思えば、俵万智という歌人は、デビュー当時から一貫して「旅人の目」を持ちつづけ、ありふれた日常から詩をすくい取ってきた。
思い出の一つのようでそのままにしておく麦わら帽子のへこみ『サラダ記念日』
はなび花火そこに光を見る人と闇を見る人いて並びおり『かぜのてのひら』
明治屋に初めて二人で行きし日の苺のジャムの一瓶終わる『チョコレート革命』
みどりごと散歩をすれば人が木が光が話しかけてくるなり『プーさんの鼻』
『サラダ記念日』が出版されてから、ちょうど三十年になる。恋人の「この味がいいね」という一言が、ふつうの日を記念日として輝かせたのは、たぐいまれな「旅人の目」による発見であり、それこそが「詩人の目」なのだと思う。その新鮮な視点と、短歌という千数百年の歴史をもつ詩型が結びつくことで、かつてないミリオンセラーが生まれたのである。
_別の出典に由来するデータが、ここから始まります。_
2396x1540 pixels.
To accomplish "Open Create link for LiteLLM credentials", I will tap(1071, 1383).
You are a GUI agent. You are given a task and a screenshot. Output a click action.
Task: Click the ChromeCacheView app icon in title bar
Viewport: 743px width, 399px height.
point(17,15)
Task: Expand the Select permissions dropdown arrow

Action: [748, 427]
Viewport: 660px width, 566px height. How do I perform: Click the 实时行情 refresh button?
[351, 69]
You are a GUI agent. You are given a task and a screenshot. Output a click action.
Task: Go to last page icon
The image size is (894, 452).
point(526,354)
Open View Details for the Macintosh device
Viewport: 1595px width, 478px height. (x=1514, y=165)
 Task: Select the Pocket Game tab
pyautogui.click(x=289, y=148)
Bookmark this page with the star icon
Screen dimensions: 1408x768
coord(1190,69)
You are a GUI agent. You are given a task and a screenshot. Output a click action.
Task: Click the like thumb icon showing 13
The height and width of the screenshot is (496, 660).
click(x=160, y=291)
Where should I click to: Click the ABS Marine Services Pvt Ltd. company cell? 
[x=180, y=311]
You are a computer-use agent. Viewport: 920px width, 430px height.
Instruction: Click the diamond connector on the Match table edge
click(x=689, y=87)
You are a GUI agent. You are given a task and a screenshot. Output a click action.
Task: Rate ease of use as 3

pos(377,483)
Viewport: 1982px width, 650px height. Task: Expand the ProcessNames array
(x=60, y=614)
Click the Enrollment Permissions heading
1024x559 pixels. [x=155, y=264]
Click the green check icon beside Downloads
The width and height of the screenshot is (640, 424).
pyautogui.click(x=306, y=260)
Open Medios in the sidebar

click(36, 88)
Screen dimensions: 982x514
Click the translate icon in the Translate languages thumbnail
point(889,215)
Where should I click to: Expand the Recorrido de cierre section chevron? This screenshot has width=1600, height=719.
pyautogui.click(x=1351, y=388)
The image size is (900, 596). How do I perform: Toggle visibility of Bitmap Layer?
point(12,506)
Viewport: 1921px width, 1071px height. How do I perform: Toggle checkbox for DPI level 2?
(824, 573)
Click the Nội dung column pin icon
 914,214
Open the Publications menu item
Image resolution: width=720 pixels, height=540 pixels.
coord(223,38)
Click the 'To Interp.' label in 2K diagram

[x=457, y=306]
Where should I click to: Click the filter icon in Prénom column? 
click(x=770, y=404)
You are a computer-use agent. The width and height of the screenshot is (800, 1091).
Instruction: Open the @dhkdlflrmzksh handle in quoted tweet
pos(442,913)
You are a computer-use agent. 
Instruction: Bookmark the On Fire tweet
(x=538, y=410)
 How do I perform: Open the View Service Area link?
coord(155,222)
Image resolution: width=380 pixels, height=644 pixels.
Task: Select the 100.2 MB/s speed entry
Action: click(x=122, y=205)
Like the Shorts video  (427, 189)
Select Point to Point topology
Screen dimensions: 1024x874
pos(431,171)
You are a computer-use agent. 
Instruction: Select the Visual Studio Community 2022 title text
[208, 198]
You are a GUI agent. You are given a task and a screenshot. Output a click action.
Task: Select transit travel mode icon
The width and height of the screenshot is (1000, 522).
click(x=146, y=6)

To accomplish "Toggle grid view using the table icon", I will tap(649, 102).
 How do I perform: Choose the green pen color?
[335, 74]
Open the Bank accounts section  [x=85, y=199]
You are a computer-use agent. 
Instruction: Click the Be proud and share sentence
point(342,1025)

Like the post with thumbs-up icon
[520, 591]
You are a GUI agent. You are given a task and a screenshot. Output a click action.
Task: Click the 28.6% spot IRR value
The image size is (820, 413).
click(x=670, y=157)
彼女の歌の魅力として、もう一つ忘れてならないのが、物事を肯定的に捉える明るさだろう。従来の「短歌的抒情」は、どちらかといえば負の感情を伴いがちなものだったから、湿っぽさのない爽やかな作品は多くの読者を惹きつけた。
『オレがマリオ』の後半には、シングルマザーの屈託も垣間見える。前歌集『プーさんの鼻』で、最初からその生き方を選んだ事情を明らかにした作者であり、その重みは決して軽くなることがない。しかし、そこにも持ち前の明るさを見ることができる。
写真にはおまえ一人が写りおり五月の空から生まれたように
母は母、マザーはマザーでいいのにね しんぐるしんぐる銀杏ふる道
母と子二人で出かければ子どもだけが写った写真ばかりになる、という寂しい上の句の状況を、下の句で「五月の空から生まれたように」と反転してみせる手並みは鮮やかだ。シングルマザーとなったことへの批判めいた言葉に傷ついても、彼女はかろやかに「しんぐるしんぐる」と唱え、歌はからりと晴れやかである。
かつて万智さんは短歌誌のインタビューで、「出来事にプラスの面とマイナスの面があったら、私はプラスのほうを受け止めて生きていきたい」と語っている。日常の風景からさまざまな美や喜びを見出す「旅人の目」と、南島の明るい陽射しを思わせる作風の明るさは、彼女の生き方そのものなのだ。『オレがマリオ』は、そのことが最もよく表れた歌集ではないかと思う。